_STATED GOAL_
Put the lines of all the records below into a numbered list, leaving out any blank lines.

— BEGIN SUPPLIED RECORDS —

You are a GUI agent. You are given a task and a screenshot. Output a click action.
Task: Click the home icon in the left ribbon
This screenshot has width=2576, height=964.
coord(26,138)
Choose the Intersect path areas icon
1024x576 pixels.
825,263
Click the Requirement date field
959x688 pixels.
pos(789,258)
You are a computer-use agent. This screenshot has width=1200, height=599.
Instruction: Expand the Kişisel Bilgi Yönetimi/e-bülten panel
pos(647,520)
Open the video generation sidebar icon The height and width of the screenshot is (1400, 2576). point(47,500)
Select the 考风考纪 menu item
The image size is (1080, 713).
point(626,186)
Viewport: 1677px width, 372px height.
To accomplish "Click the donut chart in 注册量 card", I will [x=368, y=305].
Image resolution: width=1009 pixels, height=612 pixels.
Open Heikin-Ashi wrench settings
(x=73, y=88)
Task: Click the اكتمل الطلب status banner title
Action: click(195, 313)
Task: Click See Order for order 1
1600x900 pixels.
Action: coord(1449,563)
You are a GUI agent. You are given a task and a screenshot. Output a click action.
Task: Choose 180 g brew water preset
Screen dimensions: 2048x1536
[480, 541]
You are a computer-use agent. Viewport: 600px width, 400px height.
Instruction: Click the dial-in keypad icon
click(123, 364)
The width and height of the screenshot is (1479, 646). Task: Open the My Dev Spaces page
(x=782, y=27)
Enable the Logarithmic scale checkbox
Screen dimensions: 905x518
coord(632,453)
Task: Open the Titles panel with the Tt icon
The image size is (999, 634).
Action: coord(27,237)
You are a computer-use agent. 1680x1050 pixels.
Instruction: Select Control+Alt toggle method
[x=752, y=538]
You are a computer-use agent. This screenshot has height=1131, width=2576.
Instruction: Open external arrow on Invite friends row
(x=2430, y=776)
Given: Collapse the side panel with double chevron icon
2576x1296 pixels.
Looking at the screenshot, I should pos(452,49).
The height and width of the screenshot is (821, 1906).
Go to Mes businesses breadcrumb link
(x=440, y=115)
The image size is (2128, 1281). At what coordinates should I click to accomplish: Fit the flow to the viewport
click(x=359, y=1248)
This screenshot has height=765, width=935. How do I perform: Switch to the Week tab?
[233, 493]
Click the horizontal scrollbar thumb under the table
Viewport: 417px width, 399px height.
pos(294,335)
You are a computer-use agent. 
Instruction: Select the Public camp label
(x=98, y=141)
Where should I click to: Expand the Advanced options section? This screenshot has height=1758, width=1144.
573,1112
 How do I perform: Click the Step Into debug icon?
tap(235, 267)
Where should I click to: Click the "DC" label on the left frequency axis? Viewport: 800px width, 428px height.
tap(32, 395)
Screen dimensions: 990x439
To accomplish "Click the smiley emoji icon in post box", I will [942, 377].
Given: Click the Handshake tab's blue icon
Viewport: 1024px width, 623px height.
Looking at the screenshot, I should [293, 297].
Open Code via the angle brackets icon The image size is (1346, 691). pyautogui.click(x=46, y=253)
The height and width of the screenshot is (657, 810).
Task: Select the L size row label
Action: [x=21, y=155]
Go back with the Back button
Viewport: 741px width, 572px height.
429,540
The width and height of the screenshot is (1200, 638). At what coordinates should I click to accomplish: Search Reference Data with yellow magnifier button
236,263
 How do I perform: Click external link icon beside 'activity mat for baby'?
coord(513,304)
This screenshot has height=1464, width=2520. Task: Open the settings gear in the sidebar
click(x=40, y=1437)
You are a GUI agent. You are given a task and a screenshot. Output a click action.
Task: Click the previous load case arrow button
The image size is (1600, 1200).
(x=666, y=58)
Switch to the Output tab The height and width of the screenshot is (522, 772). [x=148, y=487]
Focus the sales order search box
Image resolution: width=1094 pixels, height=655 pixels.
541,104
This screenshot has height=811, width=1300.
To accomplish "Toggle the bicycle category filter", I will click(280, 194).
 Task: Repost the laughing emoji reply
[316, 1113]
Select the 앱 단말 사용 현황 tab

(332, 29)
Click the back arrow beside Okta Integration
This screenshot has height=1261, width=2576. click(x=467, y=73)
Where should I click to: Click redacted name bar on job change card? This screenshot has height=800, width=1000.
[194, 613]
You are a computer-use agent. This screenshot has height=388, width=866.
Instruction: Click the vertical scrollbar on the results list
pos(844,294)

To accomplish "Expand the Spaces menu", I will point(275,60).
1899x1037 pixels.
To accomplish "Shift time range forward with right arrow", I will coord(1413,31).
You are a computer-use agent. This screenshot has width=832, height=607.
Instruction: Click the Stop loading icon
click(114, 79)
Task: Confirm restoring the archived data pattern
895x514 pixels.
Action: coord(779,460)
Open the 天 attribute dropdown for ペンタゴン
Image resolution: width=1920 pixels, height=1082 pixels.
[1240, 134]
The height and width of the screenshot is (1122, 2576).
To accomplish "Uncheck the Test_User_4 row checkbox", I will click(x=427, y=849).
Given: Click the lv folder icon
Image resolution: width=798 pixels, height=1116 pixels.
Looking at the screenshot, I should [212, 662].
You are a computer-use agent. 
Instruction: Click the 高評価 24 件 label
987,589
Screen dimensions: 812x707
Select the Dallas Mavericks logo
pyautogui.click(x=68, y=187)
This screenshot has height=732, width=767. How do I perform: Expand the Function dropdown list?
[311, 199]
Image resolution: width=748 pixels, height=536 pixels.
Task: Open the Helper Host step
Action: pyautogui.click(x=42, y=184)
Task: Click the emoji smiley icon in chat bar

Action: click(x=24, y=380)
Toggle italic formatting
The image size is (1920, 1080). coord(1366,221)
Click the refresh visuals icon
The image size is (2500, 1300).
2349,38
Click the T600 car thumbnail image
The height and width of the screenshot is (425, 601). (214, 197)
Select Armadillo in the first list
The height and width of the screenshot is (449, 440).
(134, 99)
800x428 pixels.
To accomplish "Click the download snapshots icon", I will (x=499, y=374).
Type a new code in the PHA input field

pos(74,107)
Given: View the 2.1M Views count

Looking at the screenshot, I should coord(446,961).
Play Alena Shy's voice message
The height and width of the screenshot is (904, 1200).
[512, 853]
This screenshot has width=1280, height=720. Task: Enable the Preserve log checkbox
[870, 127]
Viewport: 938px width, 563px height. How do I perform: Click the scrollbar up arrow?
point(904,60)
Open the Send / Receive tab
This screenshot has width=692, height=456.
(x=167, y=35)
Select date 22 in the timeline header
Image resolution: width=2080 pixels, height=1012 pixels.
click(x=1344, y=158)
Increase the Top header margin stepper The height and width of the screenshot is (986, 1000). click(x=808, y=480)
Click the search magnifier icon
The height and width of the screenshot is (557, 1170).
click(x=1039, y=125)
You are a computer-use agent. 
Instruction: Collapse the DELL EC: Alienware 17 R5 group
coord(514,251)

— END SUPPLIED RECORDS —

_FULL SOLUTION_
1. You are a GUI agent. You are given a task and a screenshot. Output a click action.
2. Task: Click the home icon in the left ribbon
3. This screenshot has width=2576, height=964.
4. coord(26,138)
5. Choose the Intersect path areas icon
6. 1024x576 pixels.
7. 825,263
8. Click the Requirement date field
9. 959x688 pixels.
10. pos(789,258)
11. You are a computer-use agent. This screenshot has width=1200, height=599.
12. Instruction: Expand the Kişisel Bilgi Yönetimi/e-bülten panel
13. pos(647,520)
14. Open the video generation sidebar icon The height and width of the screenshot is (1400, 2576). point(47,500)
15. Select the 考风考纪 menu item
16. The image size is (1080, 713).
17. point(626,186)
18. Viewport: 1677px width, 372px height.
19. To accomplish "Click the donut chart in 注册量 card", I will [x=368, y=305].
20. Image resolution: width=1009 pixels, height=612 pixels.
21. Open Heikin-Ashi wrench settings
22. (x=73, y=88)
23. Task: Click the اكتمل الطلب status banner title
24. Action: click(195, 313)
25. Task: Click See Order for order 1
26. 1600x900 pixels.
27. Action: coord(1449,563)
28. You are a GUI agent. You are given a task and a screenshot. Output a click action.
29. Task: Choose 180 g brew water preset
30. Screen dimensions: 2048x1536
31. [480, 541]
32. You are a computer-use agent. Viewport: 600px width, 400px height.
33. Instruction: Click the dial-in keypad icon
34. click(123, 364)
35. The width and height of the screenshot is (1479, 646). Task: Open the My Dev Spaces page
36. (x=782, y=27)
37. Enable the Logarithmic scale checkbox
38. Screen dimensions: 905x518
39. coord(632,453)
40. Task: Open the Titles panel with the Tt icon
41. The image size is (999, 634).
42. Action: coord(27,237)
43. You are a computer-use agent. 1680x1050 pixels.
44. Instruction: Select Control+Alt toggle method
45. [x=752, y=538]
46. You are a computer-use agent. This screenshot has height=1131, width=2576.
47. Instruction: Open external arrow on Invite friends row
48. (x=2430, y=776)
49. Given: Collapse the side panel with double chevron icon
50. 2576x1296 pixels.
51. Looking at the screenshot, I should pos(452,49).
52. The height and width of the screenshot is (821, 1906).
53. Go to Mes businesses breadcrumb link
54. (x=440, y=115)
55. The image size is (2128, 1281). At what coordinates should I click to accomplish: Fit the flow to the viewport
56. click(x=359, y=1248)
57. This screenshot has height=765, width=935. How do I perform: Switch to the Week tab?
58. [233, 493]
59. Click the horizontal scrollbar thumb under the table
60. Viewport: 417px width, 399px height.
61. pos(294,335)
62. You are a computer-use agent. 
63. Instruction: Select the Public camp label
64. (x=98, y=141)
65. Where should I click to: Expand the Advanced options section? This screenshot has height=1758, width=1144.
66. 573,1112
67.  How do I perform: Click the Step Into debug icon?
68. tap(235, 267)
69. Where should I click to: Click the "DC" label on the left frequency axis? Viewport: 800px width, 428px height.
70. tap(32, 395)
71. Screen dimensions: 990x439
72. To accomplish "Click the smiley emoji icon in post box", I will [942, 377].
73. Given: Click the Handshake tab's blue icon
74. Viewport: 1024px width, 623px height.
75. Looking at the screenshot, I should [293, 297].
76. Open Code via the angle brackets icon The image size is (1346, 691). pyautogui.click(x=46, y=253)
77. The height and width of the screenshot is (657, 810).
78. Task: Select the L size row label
79. Action: [x=21, y=155]
80. Go back with the Back button
81. Viewport: 741px width, 572px height.
82. 429,540
83. The width and height of the screenshot is (1200, 638). At what coordinates should I click to accomplish: Search Reference Data with yellow magnifier button
84. 236,263
85.  How do I perform: Click external link icon beside 'activity mat for baby'?
86. coord(513,304)
87. This screenshot has height=1464, width=2520. Task: Open the settings gear in the sidebar
88. click(x=40, y=1437)
89. You are a GUI agent. You are given a task and a screenshot. Output a click action.
90. Task: Click the previous load case arrow button
91. The image size is (1600, 1200).
92. (x=666, y=58)
93. Switch to the Output tab The height and width of the screenshot is (522, 772). [x=148, y=487]
94. Focus the sales order search box
95. Image resolution: width=1094 pixels, height=655 pixels.
96. 541,104
97. This screenshot has height=811, width=1300.
98. To accomplish "Toggle the bicycle category filter", I will click(280, 194).
99.  Task: Repost the laughing emoji reply
100. [316, 1113]
101. Select the 앱 단말 사용 현황 tab
102. (332, 29)
103. Click the back arrow beside Okta Integration
104. This screenshot has height=1261, width=2576. click(x=467, y=73)
105. Where should I click to: Click redacted name bar on job change card? This screenshot has height=800, width=1000.
106. [194, 613]
107. You are a computer-use agent. This screenshot has height=388, width=866.
108. Instruction: Click the vertical scrollbar on the results list
109. pos(844,294)
110. To accomplish "Expand the Spaces menu", I will point(275,60).
111. 1899x1037 pixels.
112. To accomplish "Shift time range forward with right arrow", I will coord(1413,31).
113. You are a computer-use agent. This screenshot has width=832, height=607.
114. Instruction: Click the Stop loading icon
115. click(114, 79)
116. Task: Confirm restoring the archived data pattern
117. 895x514 pixels.
118. Action: coord(779,460)
119. Open the 天 attribute dropdown for ペンタゴン
120. Image resolution: width=1920 pixels, height=1082 pixels.
121. [1240, 134]
122. The height and width of the screenshot is (1122, 2576).
123. To accomplish "Uncheck the Test_User_4 row checkbox", I will click(x=427, y=849).
124. Given: Click the lv folder icon
125. Image resolution: width=798 pixels, height=1116 pixels.
126. Looking at the screenshot, I should [212, 662].
127. You are a computer-use agent. 
128. Instruction: Click the 高評価 24 件 label
129. 987,589
130. Screen dimensions: 812x707
131. Select the Dallas Mavericks logo
132. pyautogui.click(x=68, y=187)
133. This screenshot has height=732, width=767. How do I perform: Expand the Function dropdown list?
134. [311, 199]
135. Image resolution: width=748 pixels, height=536 pixels.
136. Task: Open the Helper Host step
137. Action: pyautogui.click(x=42, y=184)
138. Task: Click the emoji smiley icon in chat bar
139. Action: click(x=24, y=380)
140. Toggle italic formatting
141. The image size is (1920, 1080). coord(1366,221)
142. Click the refresh visuals icon
143. The image size is (2500, 1300).
144. 2349,38
145. Click the T600 car thumbnail image
146. The height and width of the screenshot is (425, 601). (214, 197)
147. Select Armadillo in the first list
148. The height and width of the screenshot is (449, 440).
149. (134, 99)
150. 800x428 pixels.
151. To accomplish "Click the download snapshots icon", I will (x=499, y=374).
152. Type a new code in the PHA input field
153. pos(74,107)
154. Given: View the 2.1M Views count
155. Looking at the screenshot, I should coord(446,961).
156. Play Alena Shy's voice message
157. The height and width of the screenshot is (904, 1200).
158. [512, 853]
159. This screenshot has width=1280, height=720. Task: Enable the Preserve log checkbox
160. [870, 127]
161. Viewport: 938px width, 563px height. How do I perform: Click the scrollbar up arrow?
162. point(904,60)
163. Open the Send / Receive tab
164. This screenshot has width=692, height=456.
165. (x=167, y=35)
166. Select date 22 in the timeline header
167. Image resolution: width=2080 pixels, height=1012 pixels.
168. click(x=1344, y=158)
169. Increase the Top header margin stepper The height and width of the screenshot is (986, 1000). click(x=808, y=480)
170. Click the search magnifier icon
171. The height and width of the screenshot is (557, 1170).
172. click(x=1039, y=125)
173. You are a computer-use agent. 
174. Instruction: Collapse the DELL EC: Alienware 17 R5 group
175. coord(514,251)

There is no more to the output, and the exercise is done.